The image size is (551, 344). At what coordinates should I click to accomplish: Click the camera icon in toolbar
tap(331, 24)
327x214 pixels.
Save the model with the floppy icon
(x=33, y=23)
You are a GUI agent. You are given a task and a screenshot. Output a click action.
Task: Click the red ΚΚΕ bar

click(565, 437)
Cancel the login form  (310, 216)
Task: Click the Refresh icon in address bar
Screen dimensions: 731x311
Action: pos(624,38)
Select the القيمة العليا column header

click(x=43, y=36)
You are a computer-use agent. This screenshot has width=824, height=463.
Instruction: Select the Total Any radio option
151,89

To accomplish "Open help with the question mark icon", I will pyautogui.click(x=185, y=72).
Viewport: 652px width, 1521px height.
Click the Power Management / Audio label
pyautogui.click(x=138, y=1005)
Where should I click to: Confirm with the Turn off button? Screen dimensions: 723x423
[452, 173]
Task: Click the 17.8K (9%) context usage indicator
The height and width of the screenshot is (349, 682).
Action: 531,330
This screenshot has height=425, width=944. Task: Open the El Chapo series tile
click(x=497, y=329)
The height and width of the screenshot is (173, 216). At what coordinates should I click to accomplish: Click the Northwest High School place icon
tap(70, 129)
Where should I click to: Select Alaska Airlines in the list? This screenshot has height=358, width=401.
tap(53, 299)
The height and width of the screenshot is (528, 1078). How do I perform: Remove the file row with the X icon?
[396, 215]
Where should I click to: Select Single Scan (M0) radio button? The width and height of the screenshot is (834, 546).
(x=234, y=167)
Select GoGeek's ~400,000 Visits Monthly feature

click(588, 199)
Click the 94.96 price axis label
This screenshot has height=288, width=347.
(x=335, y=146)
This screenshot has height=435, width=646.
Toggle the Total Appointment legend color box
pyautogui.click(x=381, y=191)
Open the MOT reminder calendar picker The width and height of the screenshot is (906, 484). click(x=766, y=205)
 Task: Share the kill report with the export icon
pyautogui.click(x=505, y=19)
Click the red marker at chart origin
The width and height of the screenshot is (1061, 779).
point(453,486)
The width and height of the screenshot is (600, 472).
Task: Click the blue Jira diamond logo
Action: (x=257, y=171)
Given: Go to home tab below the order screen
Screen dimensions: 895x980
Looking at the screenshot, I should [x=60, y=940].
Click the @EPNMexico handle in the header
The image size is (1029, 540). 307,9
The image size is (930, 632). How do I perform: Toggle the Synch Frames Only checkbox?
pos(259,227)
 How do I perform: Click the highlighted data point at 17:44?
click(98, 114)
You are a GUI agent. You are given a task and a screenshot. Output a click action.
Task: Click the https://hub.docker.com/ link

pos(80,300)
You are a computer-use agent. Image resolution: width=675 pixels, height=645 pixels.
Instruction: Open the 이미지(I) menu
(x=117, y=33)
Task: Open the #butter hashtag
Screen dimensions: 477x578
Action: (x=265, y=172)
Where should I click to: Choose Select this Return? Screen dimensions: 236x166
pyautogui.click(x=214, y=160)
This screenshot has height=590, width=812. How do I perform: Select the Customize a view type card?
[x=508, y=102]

-=-=-

**ACTION ITEM:** Set apart and copy each line of the records that holds the word "pixels".

**RESPONSE TO THE EXERCISE:**
327x214 pixels.
You are a computer-use agent. Image resolution: width=675 pixels, height=645 pixels.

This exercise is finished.